Current status of drug treatment for metastatic melanoma

Metastatic melanoma is relatively resistant to treatment with cytotoxic drugs. No form of systemic therapy prolongs overall survival. Single agent treatment with dacarbazine (dimethyl triazeno imidazole carboxamide or DTIC), discovered in 1961,8 has been standard best systemic therapy for metastatic melanoma since the early 1970s9 and its use in Australia was pioneered by Gerald Milton and William McCarthy at Sydney Melanoma Unit.10 Partial responses to dacarbazine and two other commonly used single-agent cytotoxic drugs, temozolomide and fotemustine, occur in less than 25% of treated patients and complete responses in less than 5%.11-13 However, in recent Phase III prospective randomised trials, in which dacarbazine has been standard therapy, response rates were 6.8-13%.14-16

The use of combinations of cytotoxic drugs, such as the widely used ‘Dartmouth’ regimen – consisting of cisplatin, dacarbazine, carmustine and tamoxifen, show no advantage over dacarbazine alone.11,17 The addition of potent cytokines like interleukin-2 and interferon-alpha to cytotoxic drugs (“biochemotherapy”) produces slightly higher transient response rates, but at considerable cost in toxicity and with no overall survival benefit.18

Predictors of response to dacarbazine include good performance status and disease confined to the skin, subcutis, lymph nodes and lungs.19,20 The median duration of response is five to six months.12 Only 1-2% of patients treated with dacarbazine sustain long-term complete responses, but those in complete remission more than two years after treatment tend not to relapse.21,22

A major advantage of dacarbazine is that it is simple, ambulatory treatment, being administered intravenously on a three week schedule. It is associated with minimal toxicity when given with serotonin receptor antagonist anti-emetics. Alopecia does not occur with dacarbazine therapy and the drug is minimally myelosuppressive. Acute photosensitivity reactions may occur.

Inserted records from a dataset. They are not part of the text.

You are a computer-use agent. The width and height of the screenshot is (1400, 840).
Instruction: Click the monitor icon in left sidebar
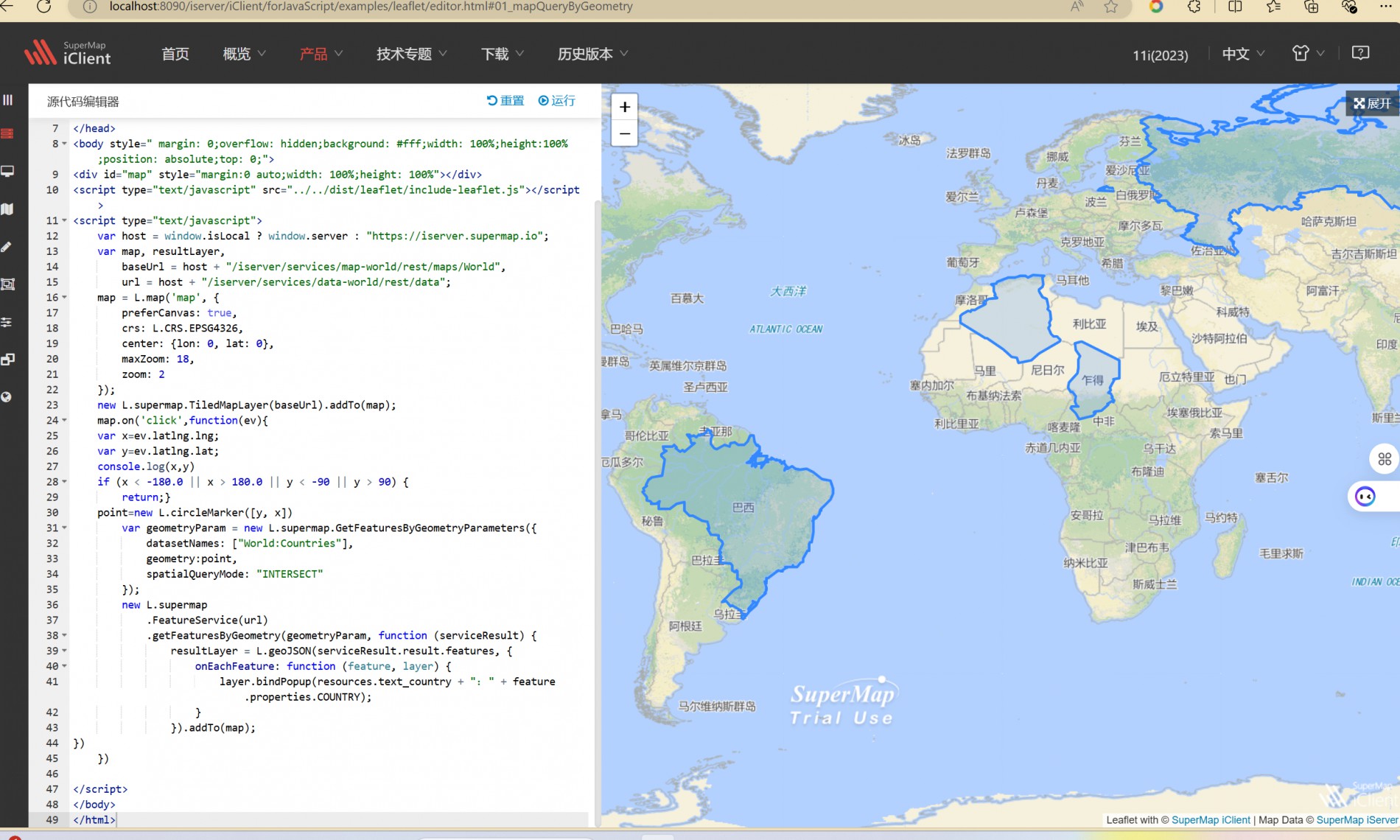coord(7,171)
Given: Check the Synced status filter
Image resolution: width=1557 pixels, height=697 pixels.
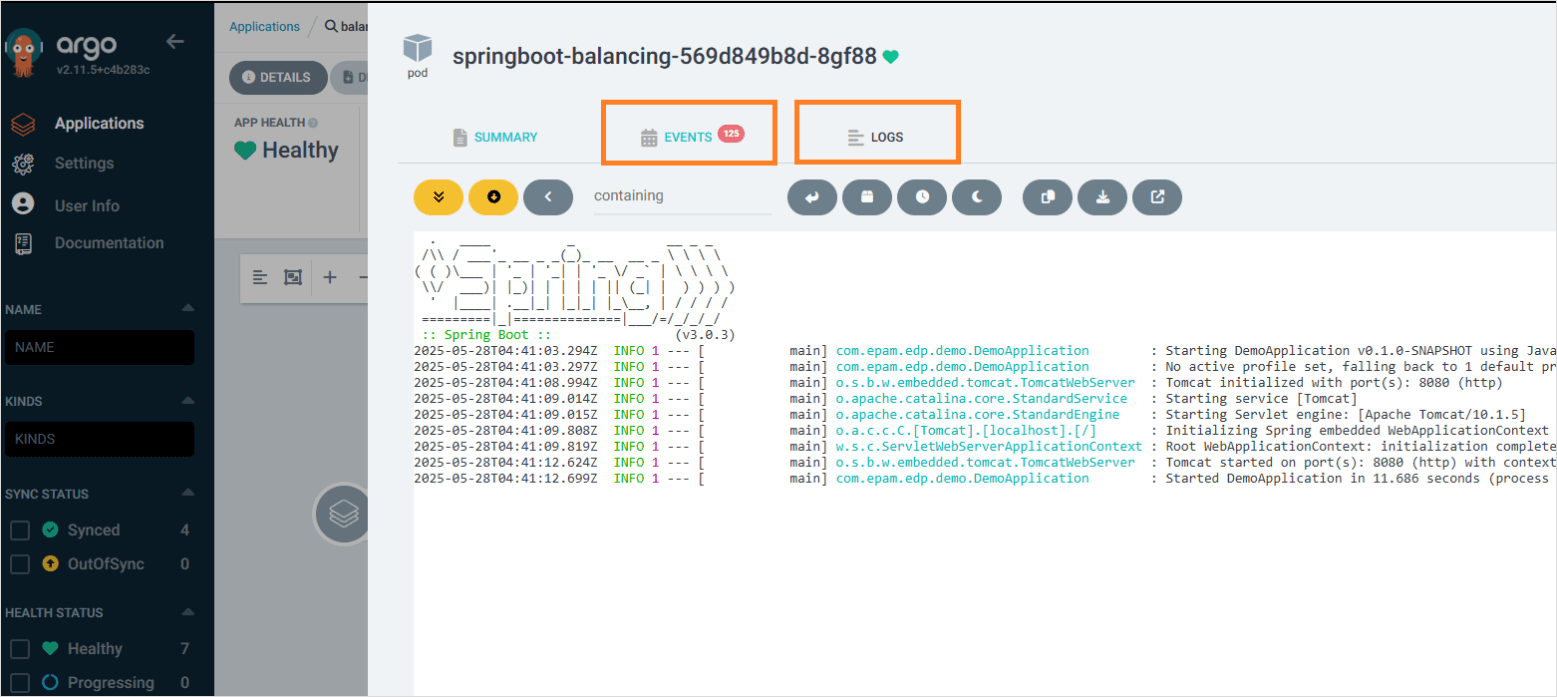Looking at the screenshot, I should (19, 530).
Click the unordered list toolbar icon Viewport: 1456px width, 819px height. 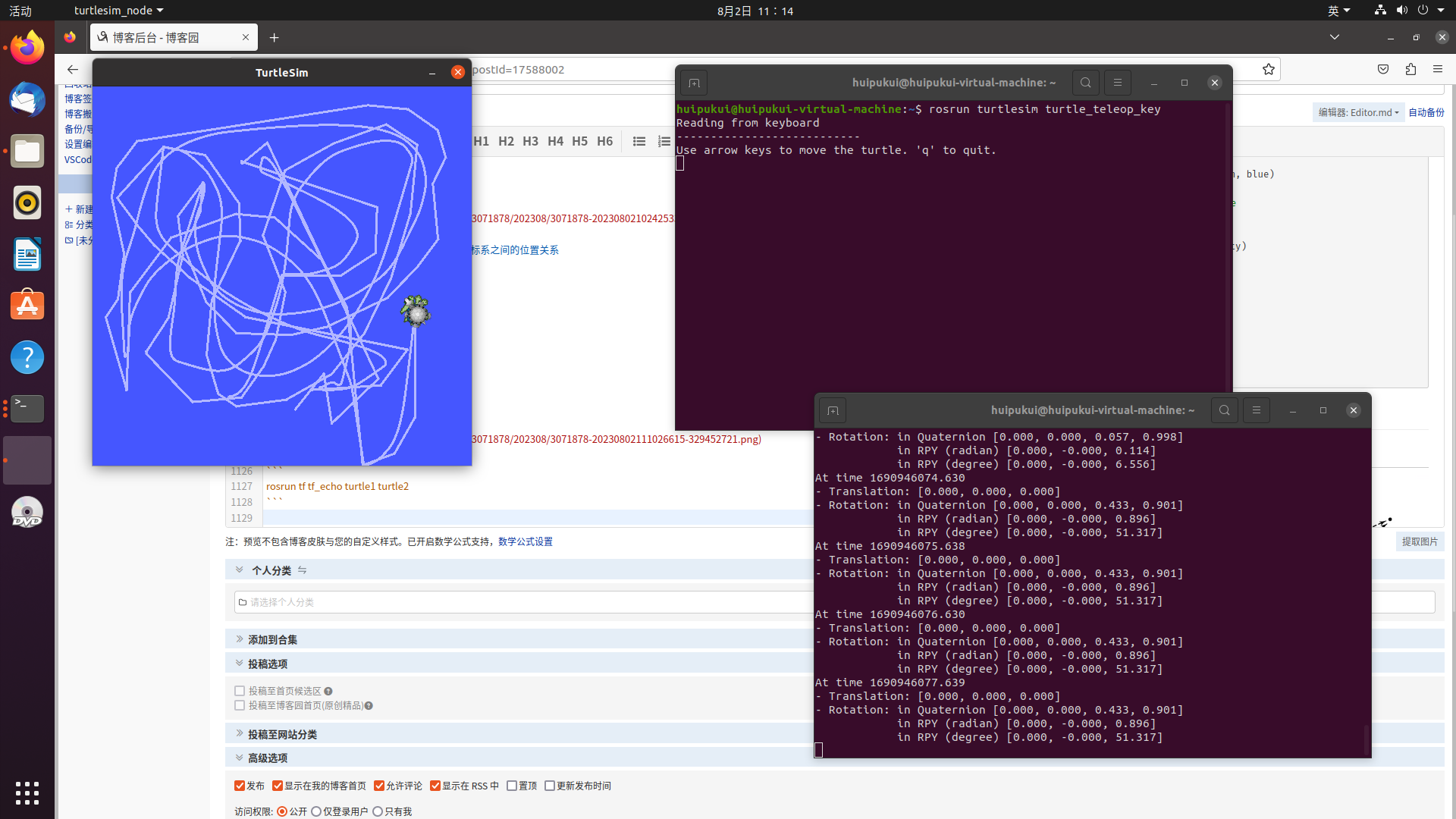point(639,141)
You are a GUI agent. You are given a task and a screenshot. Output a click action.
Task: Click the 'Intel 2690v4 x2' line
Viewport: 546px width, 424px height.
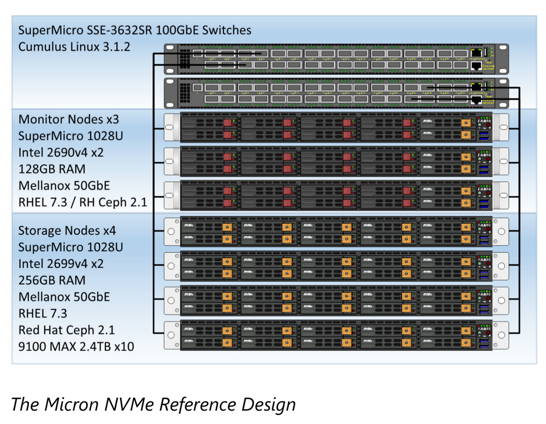[x=61, y=152]
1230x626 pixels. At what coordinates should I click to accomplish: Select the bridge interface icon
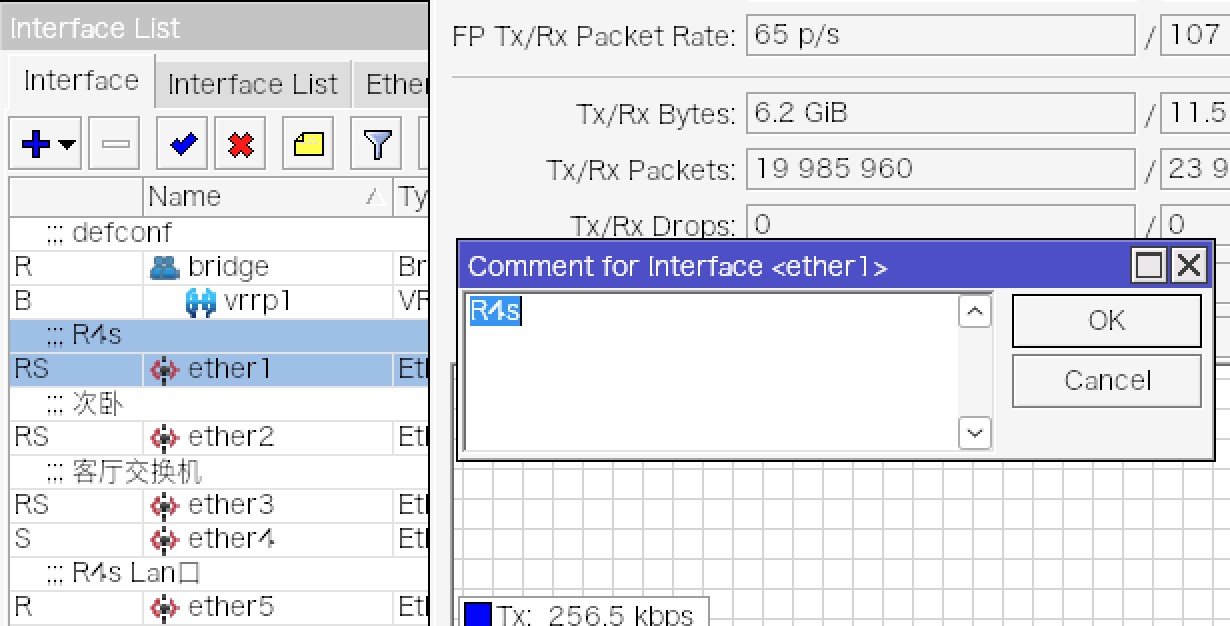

Both temozolomide and dacarbazine are prodrugs of the active alkylating agent 5-(3-methyl-1-triazeno)imidazole-4-carboxamide (MTIC). Unlike dacarbazine, which requires metabolic activation, temozolomide spontaneously converts to MTIC under physiological conditions. It has the advantage over dacarbazine of being orally administered. However, it is expensive and there is little difference from dacarbazine in toxicity and no difference in activity against metastatic melanoma.14 Temozolomide is not available under the Australian Pharmaceutical Benefits Scheme (PBS) for metastatic melanoma. The fact that temozolomide penetrates the central nervous system23 is widely used to justify its preferential use over dacarbazine in patients with brain metastases. However, the blood-brain barrier is nearly always disrupted in cerebral metastases from melanoma, demonstrated by the fact that they are nearly always strongly contrast-enhancing.

Fotemustine was superior to dacarbazine in inducing tumour responses in a Phase III trial, but its use is limited by severe and occasionally unpredictably protracted myelosuppression.15 Fotemustine, which is lipid soluble, also reaches high concentrations in the cerebrospinal fluid. It is PBS listed for metastatic melanoma.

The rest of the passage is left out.